* TASK ITEM A
In the IBD abstract, on what factors were the nonusers matched to the patients taking an ACEI or ARB?
* TASK ITEM B
Continue the IBD abstract from where it stops.

SELECTED TEXT Block Start

Abstract
Background
Preclinical data demonstrate that activation of the renin–angiotensin system (RAS) contributes to mucosal inflammation, and RAS inhibition by angiotensin-converting-enzyme inhibitors (ACEI) and angiotensin receptor blockers (ARB) improves colitis in animal models. Less is known regarding the effects of RAS inhibition on clinical outcomes in inflammatory bowel disease (IBD) patients.
Aim
Evaluate the impact of ACEI and ARB on clinical outcomes in IBD.
Methods
Rates of IBD-related hospitalizations, operations, and corticosteroid use were evaluated retrospectively in two groups. First, 111 IBD patients taking an ACEI or ARB were compared to nonusers matched 1:1 based on sex, age, diagnosis, disease location, and hypertension diagnosis. Second, outcomes in a cohort of 130 IBD patients were compared prior to and during ACEI/ARB exposure.

SELECTED TEXT Block End
DATA TO EXAMINE Block Start

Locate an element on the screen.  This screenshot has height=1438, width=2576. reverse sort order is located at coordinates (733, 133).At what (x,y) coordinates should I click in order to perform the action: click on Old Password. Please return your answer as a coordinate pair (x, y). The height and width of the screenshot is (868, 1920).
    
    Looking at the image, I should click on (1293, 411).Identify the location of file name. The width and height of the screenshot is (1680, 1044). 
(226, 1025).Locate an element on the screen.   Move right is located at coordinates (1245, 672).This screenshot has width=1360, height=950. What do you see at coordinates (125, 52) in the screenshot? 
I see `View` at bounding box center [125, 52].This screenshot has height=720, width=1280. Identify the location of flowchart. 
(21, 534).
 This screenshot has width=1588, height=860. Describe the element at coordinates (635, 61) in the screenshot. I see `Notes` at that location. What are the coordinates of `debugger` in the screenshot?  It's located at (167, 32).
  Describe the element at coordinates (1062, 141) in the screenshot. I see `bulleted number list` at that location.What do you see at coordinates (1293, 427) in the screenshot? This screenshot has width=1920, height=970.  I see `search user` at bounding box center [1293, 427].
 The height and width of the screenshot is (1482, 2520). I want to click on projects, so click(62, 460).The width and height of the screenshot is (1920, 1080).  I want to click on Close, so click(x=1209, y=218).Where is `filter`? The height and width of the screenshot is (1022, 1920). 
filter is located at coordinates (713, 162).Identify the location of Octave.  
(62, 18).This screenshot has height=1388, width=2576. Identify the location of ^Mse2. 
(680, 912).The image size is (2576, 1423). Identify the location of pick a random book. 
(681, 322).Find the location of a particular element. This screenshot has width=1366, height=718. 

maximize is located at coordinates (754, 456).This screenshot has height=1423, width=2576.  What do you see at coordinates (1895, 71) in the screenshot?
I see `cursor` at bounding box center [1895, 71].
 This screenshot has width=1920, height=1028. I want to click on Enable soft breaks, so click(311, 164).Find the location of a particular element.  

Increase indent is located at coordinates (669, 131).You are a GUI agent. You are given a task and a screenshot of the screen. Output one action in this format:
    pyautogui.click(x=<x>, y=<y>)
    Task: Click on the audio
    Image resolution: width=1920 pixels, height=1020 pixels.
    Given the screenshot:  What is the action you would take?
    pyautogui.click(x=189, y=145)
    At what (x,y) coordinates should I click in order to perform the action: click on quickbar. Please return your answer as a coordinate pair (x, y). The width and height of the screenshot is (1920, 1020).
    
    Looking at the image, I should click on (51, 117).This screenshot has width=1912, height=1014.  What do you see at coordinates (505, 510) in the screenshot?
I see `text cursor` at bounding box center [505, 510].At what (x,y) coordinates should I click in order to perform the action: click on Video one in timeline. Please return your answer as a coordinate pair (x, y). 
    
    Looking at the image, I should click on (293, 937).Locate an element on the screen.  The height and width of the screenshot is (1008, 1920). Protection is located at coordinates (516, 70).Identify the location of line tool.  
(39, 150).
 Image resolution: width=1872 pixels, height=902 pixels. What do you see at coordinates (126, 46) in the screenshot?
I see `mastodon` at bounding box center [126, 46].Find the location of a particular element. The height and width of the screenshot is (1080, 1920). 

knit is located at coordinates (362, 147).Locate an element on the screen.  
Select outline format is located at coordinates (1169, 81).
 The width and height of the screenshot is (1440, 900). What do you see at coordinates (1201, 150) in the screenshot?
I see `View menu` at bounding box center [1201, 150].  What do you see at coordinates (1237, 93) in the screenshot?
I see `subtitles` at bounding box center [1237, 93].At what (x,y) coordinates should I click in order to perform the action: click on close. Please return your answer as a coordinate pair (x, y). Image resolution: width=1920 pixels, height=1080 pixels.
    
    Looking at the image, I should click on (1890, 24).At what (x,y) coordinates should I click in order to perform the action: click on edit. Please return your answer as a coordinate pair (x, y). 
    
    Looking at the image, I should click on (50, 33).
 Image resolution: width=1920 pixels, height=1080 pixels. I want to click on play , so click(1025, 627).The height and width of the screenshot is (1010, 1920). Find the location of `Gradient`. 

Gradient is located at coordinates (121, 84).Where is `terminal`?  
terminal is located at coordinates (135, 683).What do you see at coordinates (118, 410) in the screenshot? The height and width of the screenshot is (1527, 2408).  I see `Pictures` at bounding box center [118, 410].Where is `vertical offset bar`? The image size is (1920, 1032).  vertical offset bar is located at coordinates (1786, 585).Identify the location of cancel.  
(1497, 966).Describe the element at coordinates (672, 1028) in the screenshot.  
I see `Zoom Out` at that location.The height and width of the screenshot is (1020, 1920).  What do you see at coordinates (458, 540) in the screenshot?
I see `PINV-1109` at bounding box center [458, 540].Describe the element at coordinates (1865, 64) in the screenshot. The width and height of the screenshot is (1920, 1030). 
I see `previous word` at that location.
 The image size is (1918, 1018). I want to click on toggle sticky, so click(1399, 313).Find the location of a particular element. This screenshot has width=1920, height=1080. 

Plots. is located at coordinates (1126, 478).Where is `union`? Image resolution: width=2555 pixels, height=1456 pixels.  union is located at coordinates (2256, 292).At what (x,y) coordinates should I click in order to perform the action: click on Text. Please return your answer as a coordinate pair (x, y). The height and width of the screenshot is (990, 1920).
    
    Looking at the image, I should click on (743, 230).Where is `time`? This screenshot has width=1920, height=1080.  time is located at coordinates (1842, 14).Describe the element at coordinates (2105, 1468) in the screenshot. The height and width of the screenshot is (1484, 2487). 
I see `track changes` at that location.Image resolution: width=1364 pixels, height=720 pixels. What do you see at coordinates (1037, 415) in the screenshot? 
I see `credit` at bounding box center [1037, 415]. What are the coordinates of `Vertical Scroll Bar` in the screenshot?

DATA TO EXAMINE Block End

* EXERCISE RESULT A
Sex, age, diagnosis, disease location, and hypertension diagnosis.

* EXERCISE RESULT B
Results
Compared to matched controls, all IBD patients together with ACEI/ARB exposure had fewer hospitalizations (OR 0.26, p < 0.01), operations (OR 0.08, p = 0.02), and corticosteroid prescriptions (OR 0.5, p = 0.01). Comparing outcomes before and during ACEI/ARB use, there were no differences in hospitalizations, operations, or corticosteroid use for all IBD patients together, but patients with UC had increased hospitalizations (0.08 pre- vs. 0.16 during ACEI/ARB exposure, p = 0.03) and decreased corticosteroid use (0.24 pre-ACEI/ARB vs. 0.12 during ACEI/ARB exposure, p < 0.01) during ACEI/ARB use.
Conclusions
IBD patients with ACEI/ARB exposure had fewer hospitalizations, operations, and corticosteroid use compared to matched controls. No differences in outcomes were observed in individuals on ACEI/ARB therapy when compared to a period of time prior to medication exposure.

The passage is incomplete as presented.